- W którą stronę?
Polska dyplomacja powinna wysoko podnieść sztandar wolności i podkreślać, że nasz kraj nie może być Syberią Europy! Miejscem zesłania dla ludzi, którzy nie chcą tu mieszkać, krajem, do którego zwozi się ludzi z Niemiec i trzyma na siłę. Przecież, żeby ich tu zostawić, musielibyśmy ich zamknąć, a to byłaby niewola, słusznie potępiana przez Amnesty International. Polska powinna zatem dążyć do zapisu, który podkreślałby, że przyjmujemy tylko tych ludzi, którzy mają wolną i nieprzymuszoną wolę, by do Polski przyjechać.
- Byłoby chyba trudno z wypełnieniem zobowiązania przyjęcia 7 tysięcy uchodźców?
- Też mam takie wrażenie. Tylko dlaczego mamy na czyjś rozkaz być strażnikami ludzi trzymanych wbrew ich woli w jakichś obozach? Pozycja negocjacyjna podkreślająca prawo tych ludzi do wolności jest lepsza, mocniejsza niż ta, w której podkreślalibyśmy, że polskie społeczeństwo się boi albo jest nieprzygotowane. Ponadto fakty takie jak zamach w Paryżu mogą zmieniać elastyczność państw zachodnich. Nie ma się też co obawiać, że po odmowie wykonania zobowiązań przez Polskę to Europa zniesie sankcje wobec Rosji.
- Już tym straszono.
- Straszono, ale sankcje na Rosję nałożono przecież nie dlatego, że ktoś chciał zaspokoić interesy Polski. Sankcje były po prostu zbieżne z interesami wiodących mocarstw w polityce zagranicznej. Kwestia imigrantów może być pretekstem, ale nigdy nie będzie powodem złagodzenia sankcji. Taktykę negocjacyjną polskiego rządu oparłbym na haśle wolności i niezsyłania nikogo do nas na siłę.

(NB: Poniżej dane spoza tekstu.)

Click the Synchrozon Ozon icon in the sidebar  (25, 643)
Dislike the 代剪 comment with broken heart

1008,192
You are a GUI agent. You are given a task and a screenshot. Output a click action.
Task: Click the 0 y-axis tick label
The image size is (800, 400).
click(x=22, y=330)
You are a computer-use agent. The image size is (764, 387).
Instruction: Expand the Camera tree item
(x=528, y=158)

- Po zamachach w Paryżu nastawienie europejskich polityków do imigrantów się nie usztywni?
- Zapewne tak, decyzje będą miały charakter zamykający granice, raczej wydalanie z UE niż przyjmowanie. Zachód będzie chciał jednak podkreślić, że winnymi tego nie są tamtejsi politycy, ale ci "źli Europejczycy" z Polski, Węgier, Słowacji, Rumunii.
- Po zamachach w Madrycie i Londynie nie było ostrej zmiany w polityce imigracyjnej w UE.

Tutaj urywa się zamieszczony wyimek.